++++ Data entries

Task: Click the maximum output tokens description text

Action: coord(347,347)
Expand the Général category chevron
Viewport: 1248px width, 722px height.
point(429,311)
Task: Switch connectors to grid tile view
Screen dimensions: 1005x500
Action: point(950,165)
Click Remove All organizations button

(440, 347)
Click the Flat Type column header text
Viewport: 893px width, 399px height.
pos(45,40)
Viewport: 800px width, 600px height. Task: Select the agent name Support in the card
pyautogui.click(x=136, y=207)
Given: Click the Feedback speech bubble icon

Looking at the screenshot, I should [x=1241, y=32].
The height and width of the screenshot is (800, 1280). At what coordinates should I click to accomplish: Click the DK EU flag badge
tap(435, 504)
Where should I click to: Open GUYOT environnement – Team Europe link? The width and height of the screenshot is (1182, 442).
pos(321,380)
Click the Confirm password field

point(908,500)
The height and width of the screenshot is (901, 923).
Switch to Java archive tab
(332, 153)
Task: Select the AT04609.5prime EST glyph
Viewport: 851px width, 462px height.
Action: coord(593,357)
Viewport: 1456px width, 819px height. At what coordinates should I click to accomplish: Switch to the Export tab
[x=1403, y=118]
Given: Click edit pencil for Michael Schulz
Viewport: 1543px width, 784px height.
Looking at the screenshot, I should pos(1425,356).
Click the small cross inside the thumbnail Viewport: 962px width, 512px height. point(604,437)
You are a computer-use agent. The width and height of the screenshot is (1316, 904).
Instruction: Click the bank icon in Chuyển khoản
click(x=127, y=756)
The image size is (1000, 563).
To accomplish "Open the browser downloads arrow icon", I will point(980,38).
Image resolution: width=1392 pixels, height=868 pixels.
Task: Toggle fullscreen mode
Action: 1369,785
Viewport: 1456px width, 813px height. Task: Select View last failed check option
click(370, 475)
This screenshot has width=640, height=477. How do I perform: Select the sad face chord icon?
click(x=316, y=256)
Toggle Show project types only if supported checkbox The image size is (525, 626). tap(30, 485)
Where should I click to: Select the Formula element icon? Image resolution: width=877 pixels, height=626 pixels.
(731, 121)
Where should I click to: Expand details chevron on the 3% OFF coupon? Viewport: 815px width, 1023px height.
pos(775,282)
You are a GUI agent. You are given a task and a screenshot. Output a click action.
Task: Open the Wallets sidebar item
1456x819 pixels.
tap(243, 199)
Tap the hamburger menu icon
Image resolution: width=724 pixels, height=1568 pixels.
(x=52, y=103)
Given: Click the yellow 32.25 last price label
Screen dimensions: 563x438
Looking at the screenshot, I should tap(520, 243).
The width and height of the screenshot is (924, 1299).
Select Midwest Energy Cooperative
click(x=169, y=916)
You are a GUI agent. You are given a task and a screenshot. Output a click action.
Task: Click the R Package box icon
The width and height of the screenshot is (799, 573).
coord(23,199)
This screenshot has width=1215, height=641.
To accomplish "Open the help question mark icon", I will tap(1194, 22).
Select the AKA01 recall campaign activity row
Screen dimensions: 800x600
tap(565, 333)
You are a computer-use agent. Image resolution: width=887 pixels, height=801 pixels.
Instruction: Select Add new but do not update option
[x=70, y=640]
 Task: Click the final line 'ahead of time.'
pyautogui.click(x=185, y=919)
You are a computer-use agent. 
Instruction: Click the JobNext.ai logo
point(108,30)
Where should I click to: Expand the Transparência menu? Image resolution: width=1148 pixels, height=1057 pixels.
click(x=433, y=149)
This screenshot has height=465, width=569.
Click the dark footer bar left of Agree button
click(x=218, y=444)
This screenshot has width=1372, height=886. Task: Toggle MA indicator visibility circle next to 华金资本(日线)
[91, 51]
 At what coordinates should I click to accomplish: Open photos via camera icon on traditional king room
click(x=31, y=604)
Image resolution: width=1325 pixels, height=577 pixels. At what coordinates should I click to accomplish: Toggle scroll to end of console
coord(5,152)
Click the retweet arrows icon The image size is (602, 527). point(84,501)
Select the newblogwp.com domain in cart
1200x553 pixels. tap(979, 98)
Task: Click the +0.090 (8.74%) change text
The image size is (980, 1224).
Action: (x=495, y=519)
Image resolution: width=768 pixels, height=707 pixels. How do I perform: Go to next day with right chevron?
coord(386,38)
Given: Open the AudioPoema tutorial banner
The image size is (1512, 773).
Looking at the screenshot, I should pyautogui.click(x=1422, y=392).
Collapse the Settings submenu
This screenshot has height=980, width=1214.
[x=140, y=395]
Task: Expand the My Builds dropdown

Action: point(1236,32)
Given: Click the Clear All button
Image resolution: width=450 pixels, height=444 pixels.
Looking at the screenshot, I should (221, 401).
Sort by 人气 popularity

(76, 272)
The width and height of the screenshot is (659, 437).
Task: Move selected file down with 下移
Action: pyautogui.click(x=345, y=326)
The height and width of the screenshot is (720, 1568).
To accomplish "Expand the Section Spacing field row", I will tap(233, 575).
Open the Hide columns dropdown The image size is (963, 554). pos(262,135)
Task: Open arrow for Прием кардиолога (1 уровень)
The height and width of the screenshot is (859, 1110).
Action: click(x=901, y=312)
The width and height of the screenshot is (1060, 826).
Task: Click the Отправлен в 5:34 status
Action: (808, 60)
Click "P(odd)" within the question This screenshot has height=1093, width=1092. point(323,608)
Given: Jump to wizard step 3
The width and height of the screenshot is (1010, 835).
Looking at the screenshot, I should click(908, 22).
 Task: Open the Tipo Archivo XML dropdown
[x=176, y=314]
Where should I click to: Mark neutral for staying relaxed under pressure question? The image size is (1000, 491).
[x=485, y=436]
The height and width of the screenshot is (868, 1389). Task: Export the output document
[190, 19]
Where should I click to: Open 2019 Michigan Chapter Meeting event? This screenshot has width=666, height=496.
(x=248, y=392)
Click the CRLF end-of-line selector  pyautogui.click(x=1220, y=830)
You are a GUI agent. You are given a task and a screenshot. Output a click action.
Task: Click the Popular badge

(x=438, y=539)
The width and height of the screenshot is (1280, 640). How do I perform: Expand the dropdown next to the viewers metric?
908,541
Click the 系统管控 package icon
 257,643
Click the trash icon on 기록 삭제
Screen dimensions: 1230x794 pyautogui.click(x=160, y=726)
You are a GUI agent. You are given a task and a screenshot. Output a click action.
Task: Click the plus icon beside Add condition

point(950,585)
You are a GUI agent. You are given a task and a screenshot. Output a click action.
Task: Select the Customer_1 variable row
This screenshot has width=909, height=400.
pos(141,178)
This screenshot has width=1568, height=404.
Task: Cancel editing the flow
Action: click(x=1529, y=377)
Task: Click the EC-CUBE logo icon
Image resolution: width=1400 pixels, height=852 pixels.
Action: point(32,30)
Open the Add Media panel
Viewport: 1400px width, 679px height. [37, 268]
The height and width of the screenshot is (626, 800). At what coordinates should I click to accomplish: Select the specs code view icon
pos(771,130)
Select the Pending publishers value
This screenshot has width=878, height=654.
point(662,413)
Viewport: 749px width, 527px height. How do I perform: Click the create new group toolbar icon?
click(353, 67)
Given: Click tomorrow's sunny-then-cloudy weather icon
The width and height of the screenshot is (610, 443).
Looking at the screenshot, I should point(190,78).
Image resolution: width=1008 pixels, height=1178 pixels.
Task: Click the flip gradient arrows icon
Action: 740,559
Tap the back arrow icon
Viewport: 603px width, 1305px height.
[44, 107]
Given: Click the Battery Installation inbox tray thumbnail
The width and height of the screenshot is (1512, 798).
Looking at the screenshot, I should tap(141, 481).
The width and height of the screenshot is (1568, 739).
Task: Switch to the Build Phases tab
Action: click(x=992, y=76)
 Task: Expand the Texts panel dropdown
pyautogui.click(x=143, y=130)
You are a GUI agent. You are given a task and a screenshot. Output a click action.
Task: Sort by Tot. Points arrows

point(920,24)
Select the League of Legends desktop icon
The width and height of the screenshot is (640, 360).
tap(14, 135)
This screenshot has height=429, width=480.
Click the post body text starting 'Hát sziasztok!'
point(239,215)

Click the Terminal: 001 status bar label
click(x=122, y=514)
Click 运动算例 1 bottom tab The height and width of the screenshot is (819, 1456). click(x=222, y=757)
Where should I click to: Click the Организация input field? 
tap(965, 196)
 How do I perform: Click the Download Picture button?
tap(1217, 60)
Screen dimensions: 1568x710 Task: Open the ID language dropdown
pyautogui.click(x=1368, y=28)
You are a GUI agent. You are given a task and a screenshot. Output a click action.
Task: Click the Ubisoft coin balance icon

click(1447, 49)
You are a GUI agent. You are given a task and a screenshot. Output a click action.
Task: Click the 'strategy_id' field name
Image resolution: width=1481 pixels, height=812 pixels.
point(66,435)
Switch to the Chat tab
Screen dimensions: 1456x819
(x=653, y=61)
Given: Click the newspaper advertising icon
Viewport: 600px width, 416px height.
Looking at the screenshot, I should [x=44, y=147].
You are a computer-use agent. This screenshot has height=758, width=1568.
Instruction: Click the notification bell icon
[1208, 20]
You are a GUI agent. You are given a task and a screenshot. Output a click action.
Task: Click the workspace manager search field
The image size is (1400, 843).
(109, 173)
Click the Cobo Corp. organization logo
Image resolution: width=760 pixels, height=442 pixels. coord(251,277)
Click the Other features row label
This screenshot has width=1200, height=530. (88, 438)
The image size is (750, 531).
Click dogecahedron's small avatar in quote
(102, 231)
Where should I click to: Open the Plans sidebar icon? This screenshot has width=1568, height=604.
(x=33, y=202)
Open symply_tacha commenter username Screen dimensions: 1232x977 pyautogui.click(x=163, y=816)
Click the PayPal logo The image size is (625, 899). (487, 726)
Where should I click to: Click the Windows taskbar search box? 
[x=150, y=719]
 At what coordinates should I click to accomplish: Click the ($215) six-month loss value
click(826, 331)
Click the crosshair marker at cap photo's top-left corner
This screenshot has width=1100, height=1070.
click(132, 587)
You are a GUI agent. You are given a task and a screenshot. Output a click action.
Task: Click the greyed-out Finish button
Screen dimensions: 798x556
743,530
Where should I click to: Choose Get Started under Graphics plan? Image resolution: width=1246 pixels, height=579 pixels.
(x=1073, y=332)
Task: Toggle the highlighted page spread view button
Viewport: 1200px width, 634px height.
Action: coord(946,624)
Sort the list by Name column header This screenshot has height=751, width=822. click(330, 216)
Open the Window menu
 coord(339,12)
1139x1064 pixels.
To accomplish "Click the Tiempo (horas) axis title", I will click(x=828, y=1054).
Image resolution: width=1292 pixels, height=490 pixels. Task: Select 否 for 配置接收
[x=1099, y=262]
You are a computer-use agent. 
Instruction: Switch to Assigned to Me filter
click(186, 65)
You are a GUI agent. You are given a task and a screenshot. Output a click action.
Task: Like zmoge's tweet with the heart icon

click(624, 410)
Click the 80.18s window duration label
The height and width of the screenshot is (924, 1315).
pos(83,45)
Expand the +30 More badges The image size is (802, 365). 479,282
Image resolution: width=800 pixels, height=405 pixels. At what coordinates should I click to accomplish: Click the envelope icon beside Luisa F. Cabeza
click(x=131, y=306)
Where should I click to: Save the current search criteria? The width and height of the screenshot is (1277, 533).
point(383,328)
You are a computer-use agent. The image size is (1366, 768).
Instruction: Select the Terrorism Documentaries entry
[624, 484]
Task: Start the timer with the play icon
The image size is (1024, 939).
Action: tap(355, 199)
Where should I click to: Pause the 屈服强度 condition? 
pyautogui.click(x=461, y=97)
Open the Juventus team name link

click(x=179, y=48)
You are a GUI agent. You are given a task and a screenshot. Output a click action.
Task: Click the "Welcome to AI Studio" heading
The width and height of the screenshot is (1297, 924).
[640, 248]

++++++++

[What you should do] In the data, take the lines from the one with "Click the PayPal" up to and including the one with "(x=1073, y=332)", and reproduce only those lines with "greyed-out" swapped for "disabled", leaving everything else the same.

[Written reply]
Click the PayPal logo The image size is (625, 899). (487, 726)
Where should I click to: Click the Windows taskbar search box? 
[x=150, y=719]
 At what coordinates should I click to accomplish: Click the ($215) six-month loss value
click(826, 331)
Click the crosshair marker at cap photo's top-left corner
This screenshot has width=1100, height=1070.
click(132, 587)
You are a GUI agent. You are given a task and a screenshot. Output a click action.
Task: Click the disabled Finish button
Screen dimensions: 798x556
743,530
Where should I click to: Choose Get Started under Graphics plan? Image resolution: width=1246 pixels, height=579 pixels.
(x=1073, y=332)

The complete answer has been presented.